O embaixador russo nas Nações Unidas (ONU) abandonou uma reunião do Conselho de Segurança por considerar demasiado “rudes” os comentários feitos pelo presidente do Conselho Europeu, Charles Michel, que acusou Moscovo de provocar a atual crise alimentar.
Numa declaração perante o Conselho de Segurança da ONU, que se reuniu esta segunda-feira para abordar a violência sexual e o tráfico de seres humanos no contexto da guerra na Ucrânia, Michel dirigiu-se diretamente ao embaixador russo, Vasily Nebenzya, acusando o Kremlin de travar as exportações de comida para os países em desenvolvimento.
Michel disse que viu milhões de toneladas de grãos e trigo presos em contentores e em navios no porto ucraniano de Odessa há algumas semanas.
Isso deveu-se “aos navios de guerra russos no Mar Negro” e aos ataques de Moscovo à infraestrutura de transporte e instalações de armazenamento de grãos, assim como aos seus tanques, bombas e minas que estão a impedir a Ucrânia de plantar e colher esses alimentos, disse o político belga.
“Tudo isto está a elevar os preços dos alimentos, empurrando as pessoas para a pobreza e desestabilizando regiões inteiras”, declarou o presidente do Conselho Europeu.
“A Rússia é a única responsável por esta situação, apesar da sua campanha de mentiras e desinformação. Só a Rússia”, frisou.
Michel também acusou as forças russas de roubar grãos de áreas ocupadas “enquanto transferem a culpa para outros”, classificando essas atitudes de “covardes” e de “propaganda, pura e simples”.
Durante o pronunciamento do líder europeu, Nebenzya acabou por abandonar o ‘briefing’, dando o lugar a outro diplomata russo.
Comentários “rudes”
O vice-embaixador da Rússia na ONU, Dmitry Polyansky, recorreu mais tarde à plataforma Telegram para explicar que os comentários de Michel foram “tão rudes” que Nebenzya deixou a câmara do Conselho de Segurança.
A reunião do Conselho de Segurança deveria concentrar-se na violência sexual durante a guerra na Ucrânia, mas a invasão da Rússia e as suas devastadoras consequências, especialmente na escassez global de alimentos e aumento dos preços, também acabaram por ser abordadas.

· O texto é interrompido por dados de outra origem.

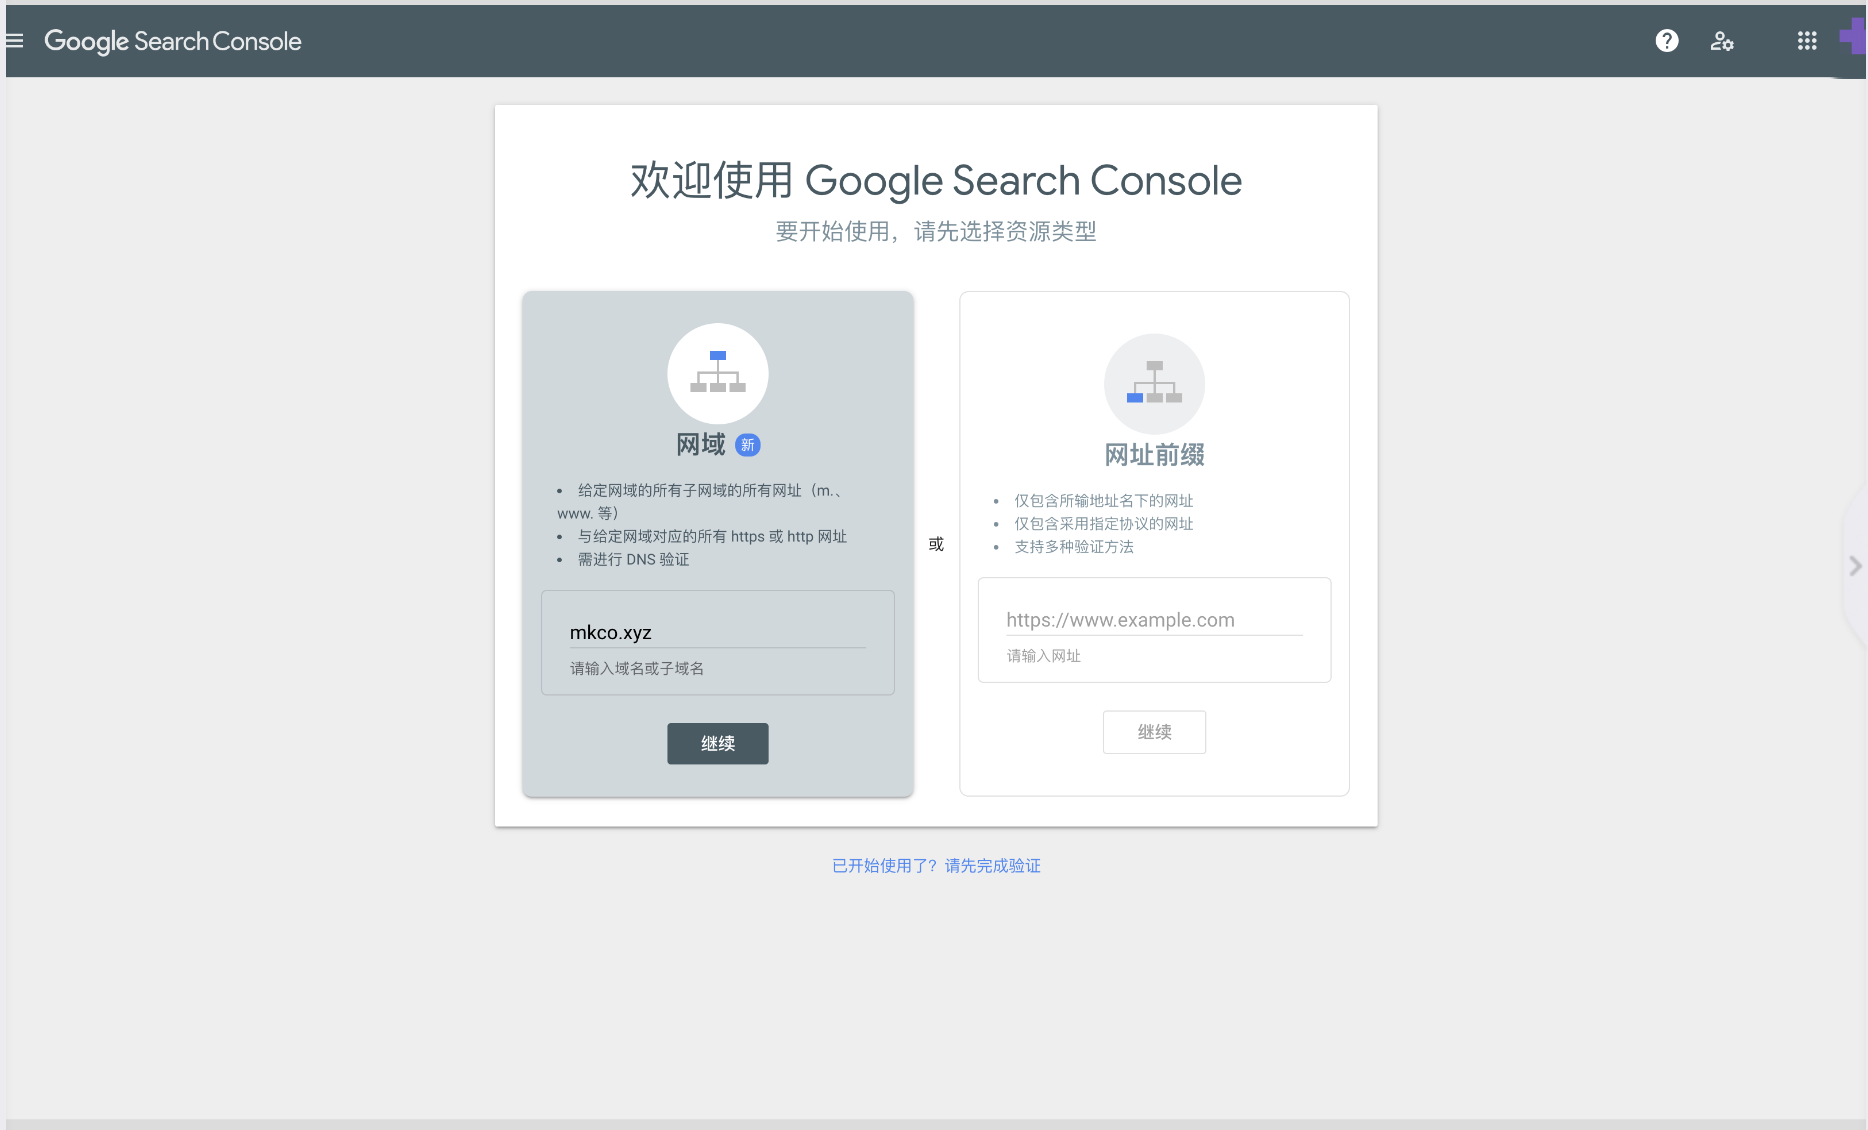
Task: Click the 网域 domain hierarchy icon
Action: pos(718,373)
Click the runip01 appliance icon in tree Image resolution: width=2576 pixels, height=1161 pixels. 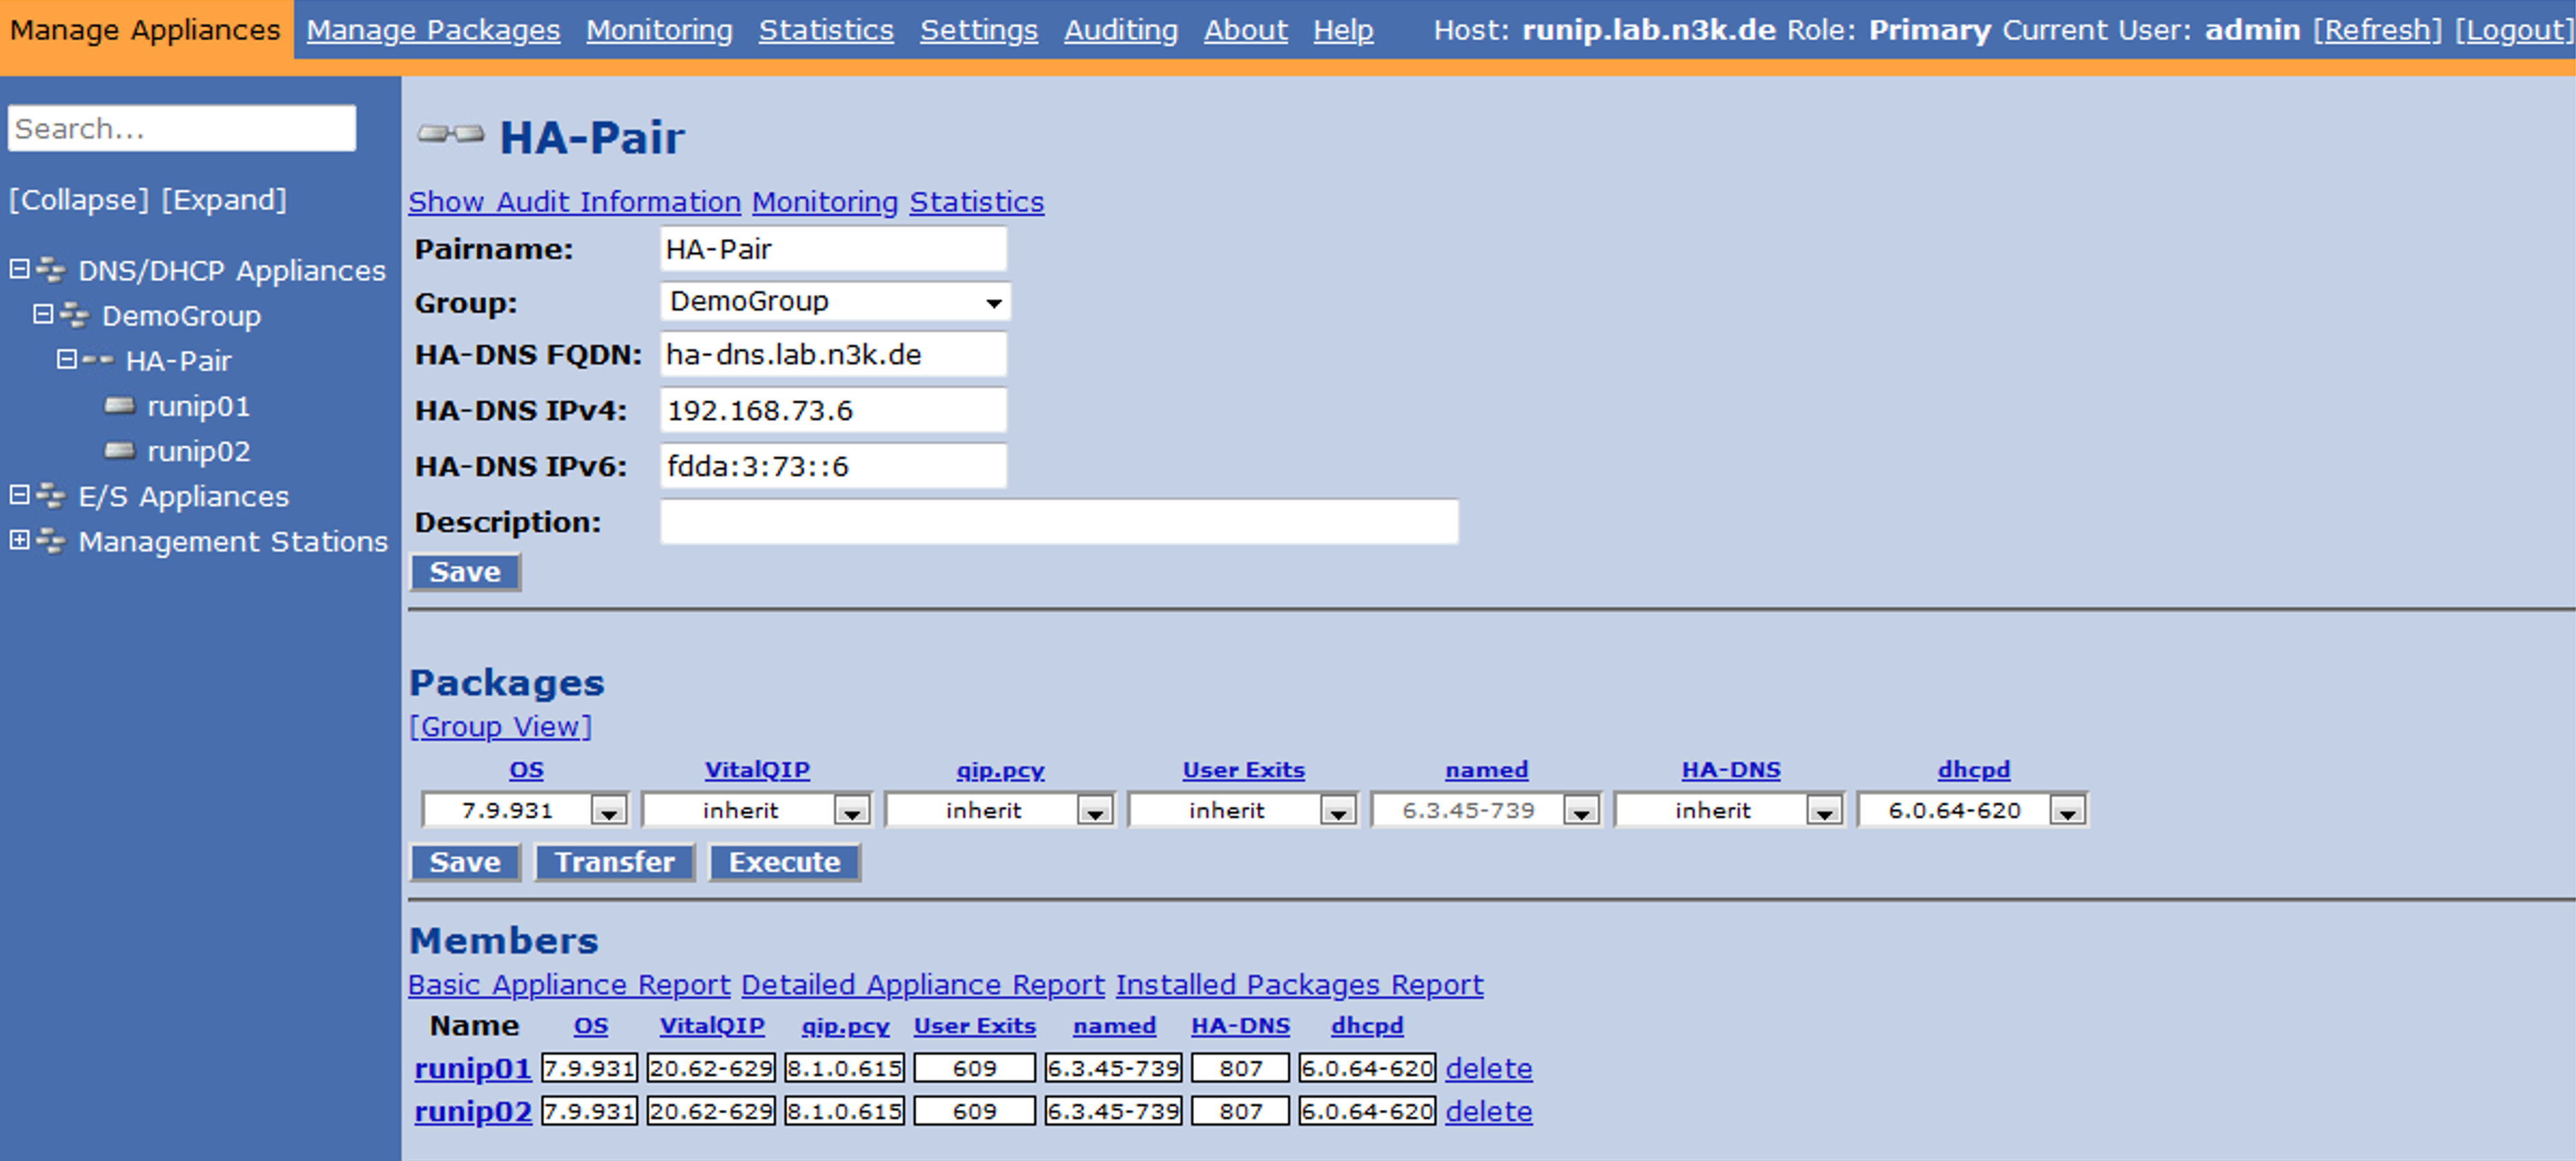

Michel expressou um forte apoio aos esforços do secretário-geral da ONU, António Guterres, para obter um acordo que permitiria a exportação de grãos da Ucrânia e garantiria que alimentos e fertilizantes russos tenham acesso irrestrito aos mercados globais.
Produção de trigo, cevada e óleo de girassol
Juntas, a Ucrânia e a Rússia produzem quase um terço do trigo e da cevada do mundo e metade do óleo de girassol, enquanto a Rússia e a sua aliada Bielorrússia são dos maiores produtores mundiais de potássio, um ingrediente-chave de fertilizantes.
Guterres alertou no mês passado que os níveis globais de fome “estão num novo recorde”, com o número de pessoas que enfrentam insegurança alimentar grave a duplicar em apenas dois anos, de 135 milhões antes da pandemia de covid-19 para 276 milhões atualmente.
O português detalhou ainda que mais de 500.000 pessoas vivem em condições de fome — um aumento de mais de 500% desde 2016.